Fazendo uso de uma expressão muito em voga no jornalismo, está “subindo no telhado” a implantação de um grande empreendimento imobiliário na Lagoa da Anta, reserva ambiental à beira mar que é um dos raros espaços verdes de Maceió e tradicional cartão postal da cidade.
LEIA TAMBÉM
Na última quinta-feira representantes da empresa que pretende construir essa obra, que na prática amplia os espaços do Hotel Jatiúca, estiveram no Ministério Público Federal tratando do projeto.

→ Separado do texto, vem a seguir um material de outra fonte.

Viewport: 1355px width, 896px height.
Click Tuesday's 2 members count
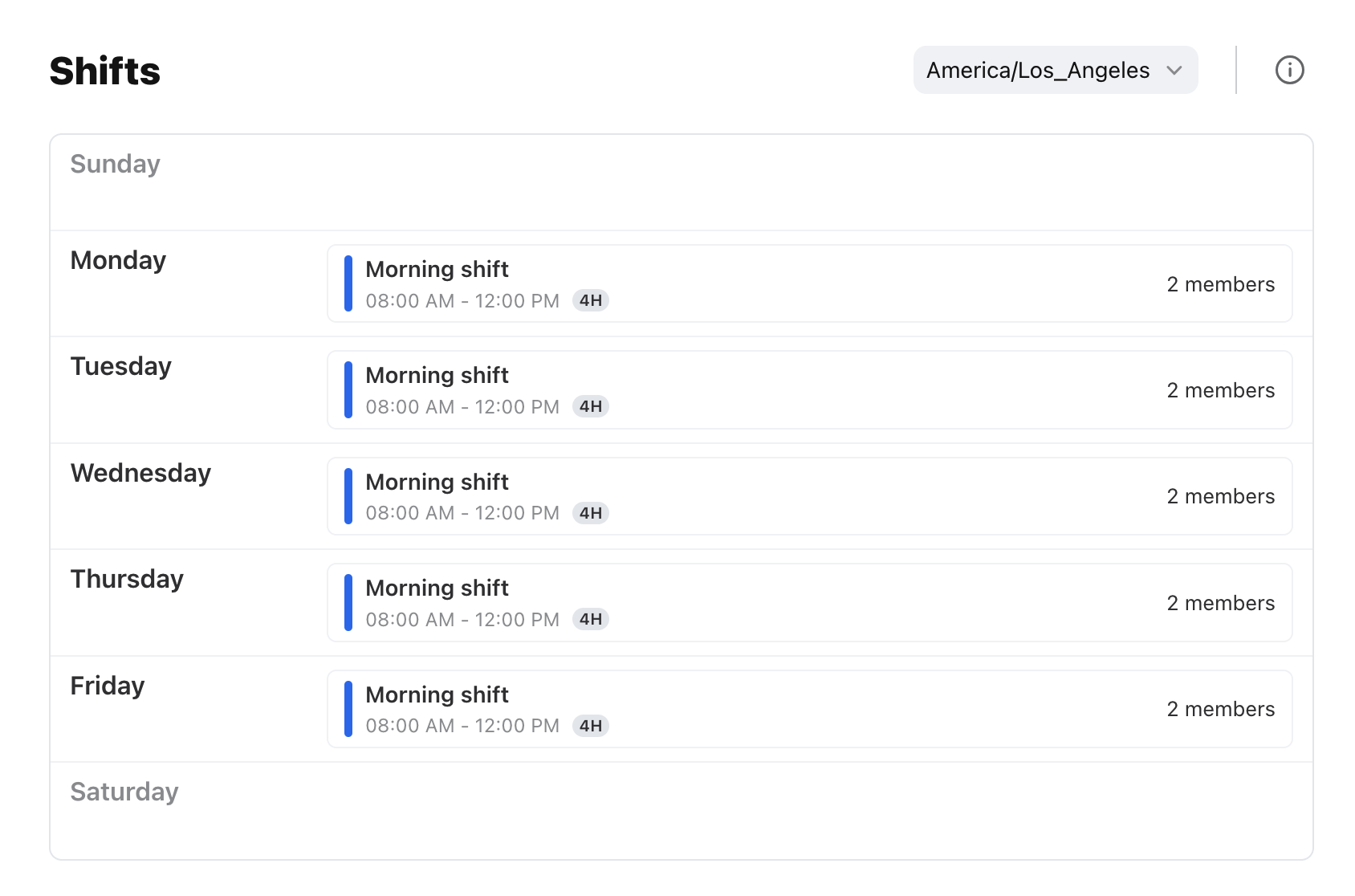pos(1220,390)
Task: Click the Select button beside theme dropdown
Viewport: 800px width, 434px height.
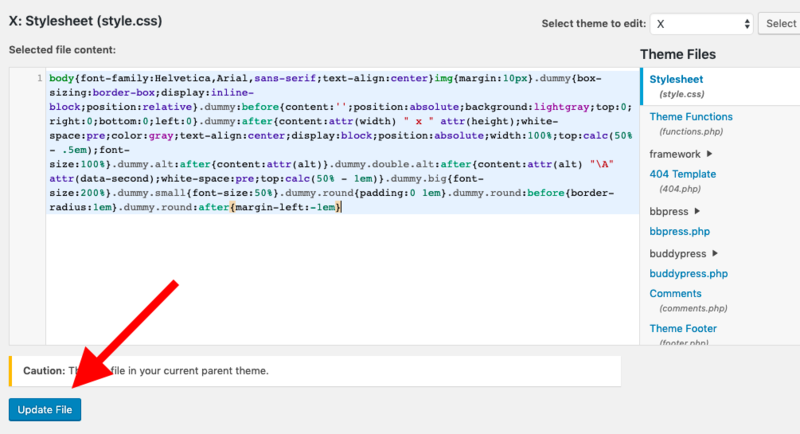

Segundo a assessoria de comunicação do MPF, próprios dirigentes deram detalhes, que até então ainda não eram tornados públicos oficialmente: “... prevê a implantação de um empreendimento de uso misto, com 130 unidades residenciais distribuídas em cinco torres de 13 andares, totalizando cerca de 15 mil metros quadrados de área construída, além de um novo hotel verticalizado”.
Ainda de acordo com a assessoria do MPF, a procuradora da República Niedja Kaspary deu o tom da posição da instituição a respeito da questão:
“Para a representante do MPF o aumento de áreas na orla marítima destinadas à população como um todo está dentro do escopo buscado na Ação Civil Pública, porém se faz necessário uma análise mais aprofundada do empreendimento como um todo no sentido de verificar sua compatibilidade com a decisão judicial que trata da reurbanização da orla, especialmente quanto aos aspectos urbanísticos, ambientais e de uso público da área.”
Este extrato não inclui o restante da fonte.